• **Passage given**:
----------

The applicant(s) hereby rescind any disclaimer of claim scope in
the parent application(s) or the prosecution history thereof and
advise the USPTO that the claims in this application may be broader
than any claim in the parent application(s).
Claims
What is claimed is:
1. A method performed by a decoder comprising: receiving and
decoding an audio bit stream; wherein said audio bit stream was
produced by an encoder; wherein said encoder produced said audio
bit stream by performing: in response to determining that a first
window of audio data does not contain a low frequency transient
signal, computing a first group of masking thresholds for a first
long block that corresponds to the first window of audio data; and
based on said first group of masking thresholds, encoding said
first long block of audio data; and in response to identifying a
low frequency transient signal in a second window of audio data,
computing a second group of masking thresholds for short blocks
corresponding to the second window of audio data; selecting one or
more particular masking thresholds, from the second group of
masking thresholds, for use in encoding a second long block of
audio data that corresponds to the second window of audio data; and
encoding, based on the one or more particular masking thresholds,
the second long block of audio data.
2. The method of claim 1, wherein said encoder produced said audio
bit stream by further performing: computing a third group of
masking thresholds for the second long block that corresponds to
the second window of audio data; and encoding the second long block
of audio data using a quantization step that is based on a masking
threshold between the one or more particular masking thresholds and
a masking threshold from the third group of masking thresholds.
3. The method of claim 1, wherein the one or more particular
masking thresholds correspond to one or more low frequency critical
bands of the second long block of audio data.
4. The method of claim 1, wherein the one or more particular
masking thresholds correspond to a particular short block of the
short blocks; wherein each critical band associated with the
particular short block corresponds to a particular masking
threshold; and wherein said encoder produced said audio bit stream
by further performing: mapping a critical band associated with the
second long block to one or more particular critical bands
associated with the particular short block; wherein selecting the
one or more particular masking thresholds for use in encoding the
second long block includes selecting one or more particular masking
thresholds that correspond to the one or more particular critical
bands, which map to the critical band associated with the second
long block, that are associated with the particular short block;
and encoding, based on the one or more particular masking
thresholds that correspond to the one or more particular critical
bands associated with the particular short block, the particular
critical band associated with the second long block.

----------

• **Data lines**:
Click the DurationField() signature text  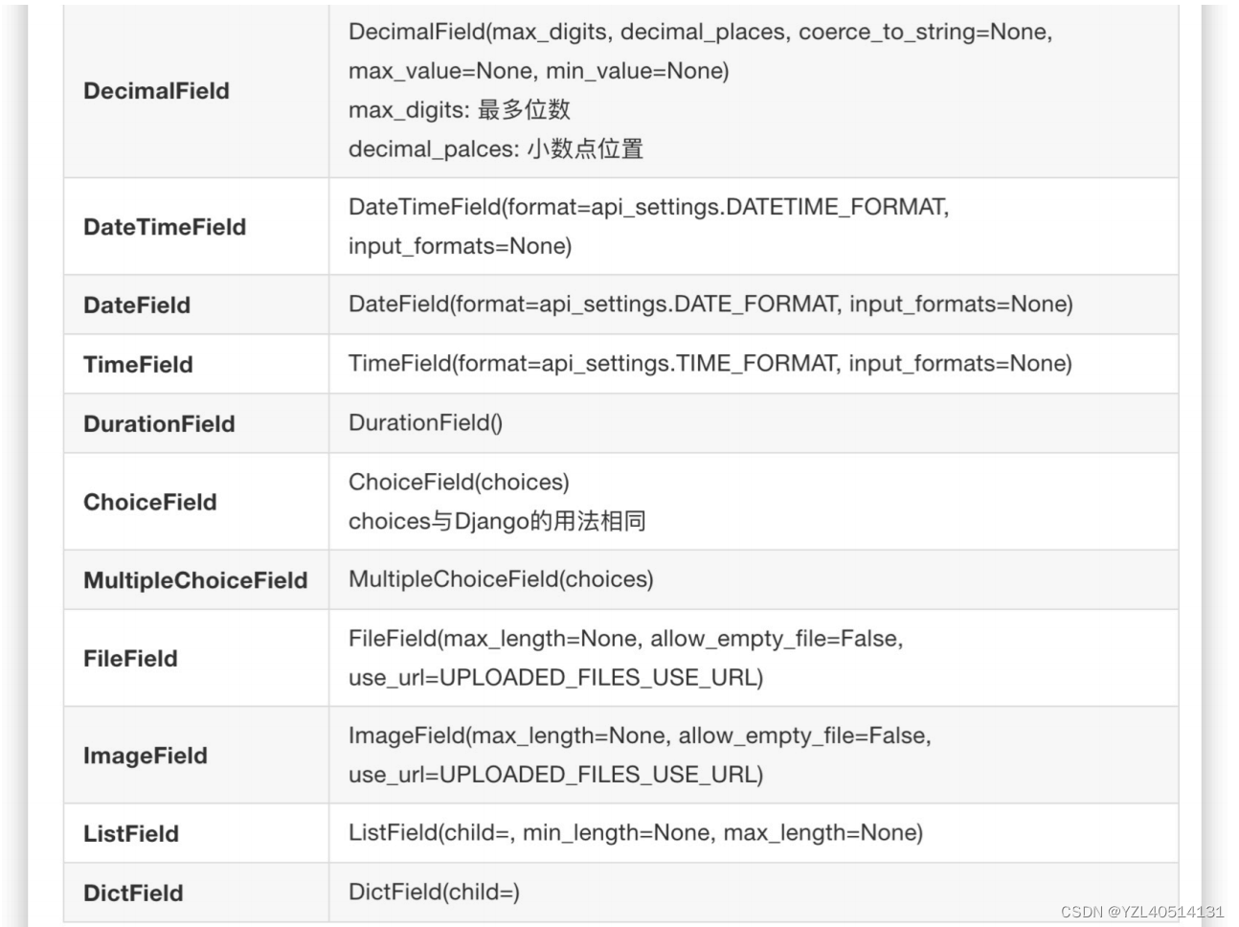(x=425, y=423)
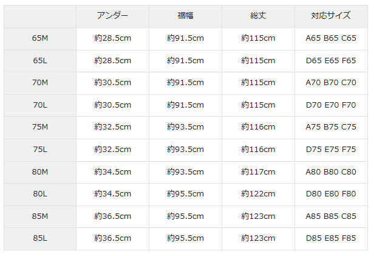Click the 裾幅 column header

click(x=185, y=16)
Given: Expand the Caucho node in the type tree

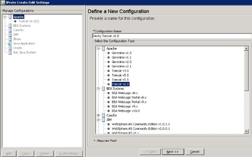Looking at the screenshot, I should click(98, 115).
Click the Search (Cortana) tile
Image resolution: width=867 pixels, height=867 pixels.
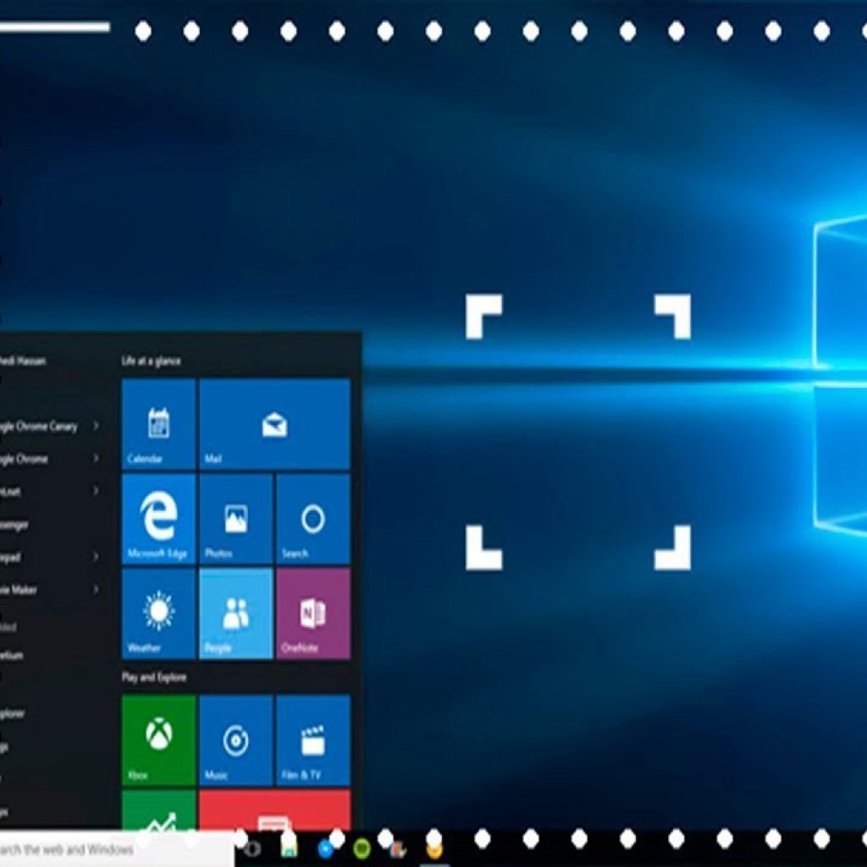312,518
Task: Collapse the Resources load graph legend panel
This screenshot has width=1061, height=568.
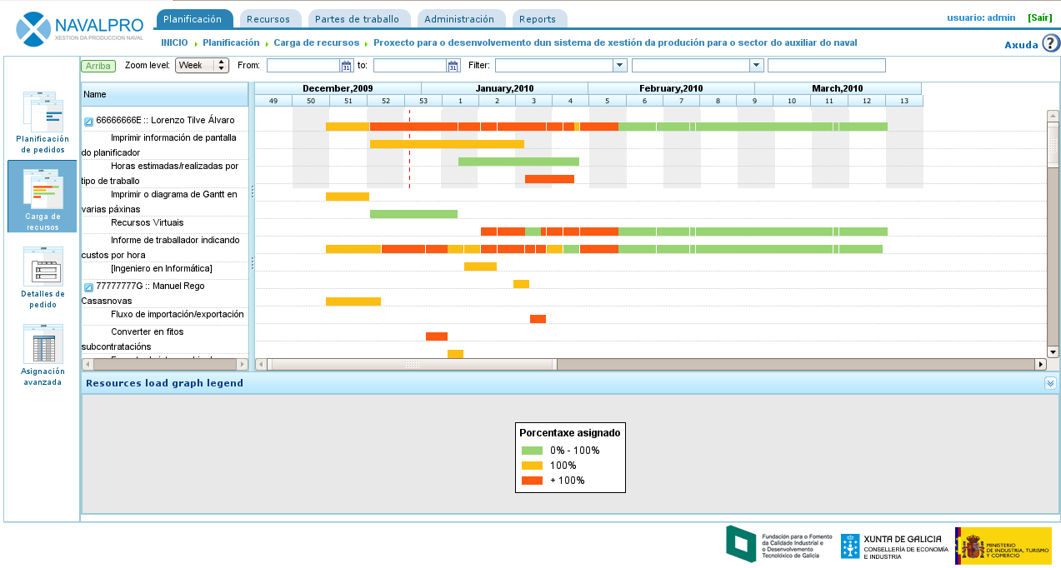Action: 1050,383
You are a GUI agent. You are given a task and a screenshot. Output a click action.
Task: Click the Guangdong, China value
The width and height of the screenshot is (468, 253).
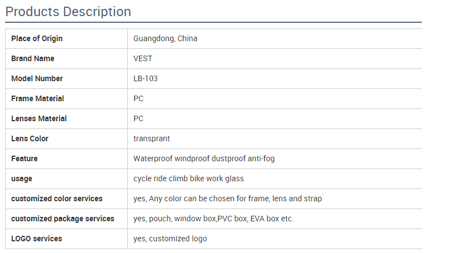pos(165,38)
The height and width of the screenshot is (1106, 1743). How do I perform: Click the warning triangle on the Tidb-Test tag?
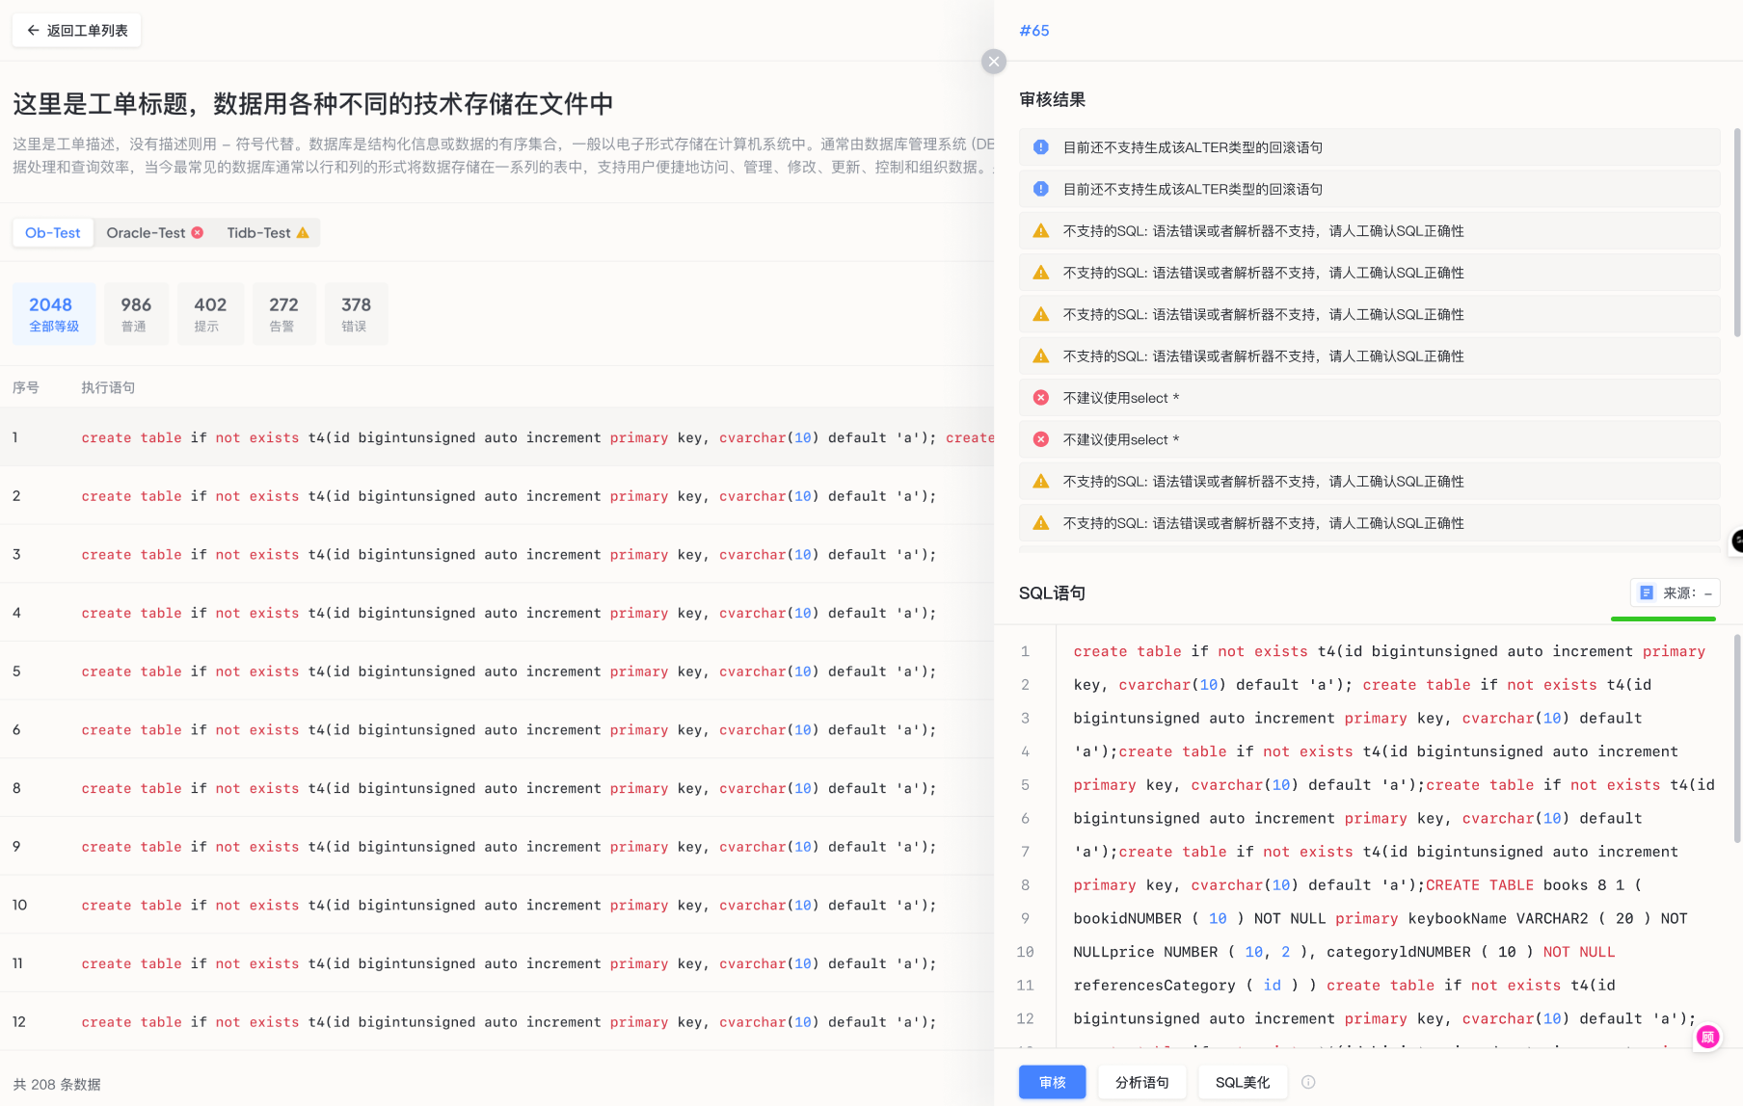point(302,231)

----------

• **Goal 1**: What does the encoder in the patent claims compute for the first long block when the first window of audio data has no low frequency transient signal?
• **Goal 2**: List every group of masking thresholds named in the patent claims.
• **Goal 3**: Rewrite the patent claims from "2. The method" up to and including "of the second long block of audio data.", putting "quantizer step size" in place of "quantization step".

• **Right answer 1**: A first group of masking thresholds.

• **Right answer 2**:
- First group of masking thresholds
- Second group of masking thresholds
- Third group of masking thresholds

• **Right answer 3**:
2. The method of claim 1, wherein said encoder produced said audio
bit stream by further performing: computing a third group of
masking thresholds for the second long block that corresponds to
the second window of audio data; and encoding the second long block
of audio data using a quantizer step size that is based on a masking
threshold between the one or more particular masking thresholds and
a masking threshold from the third group of masking thresholds.
3. The method of claim 1, wherein the one or more particular
masking thresholds correspond to one or more low frequency critical
bands of the second long block of audio data.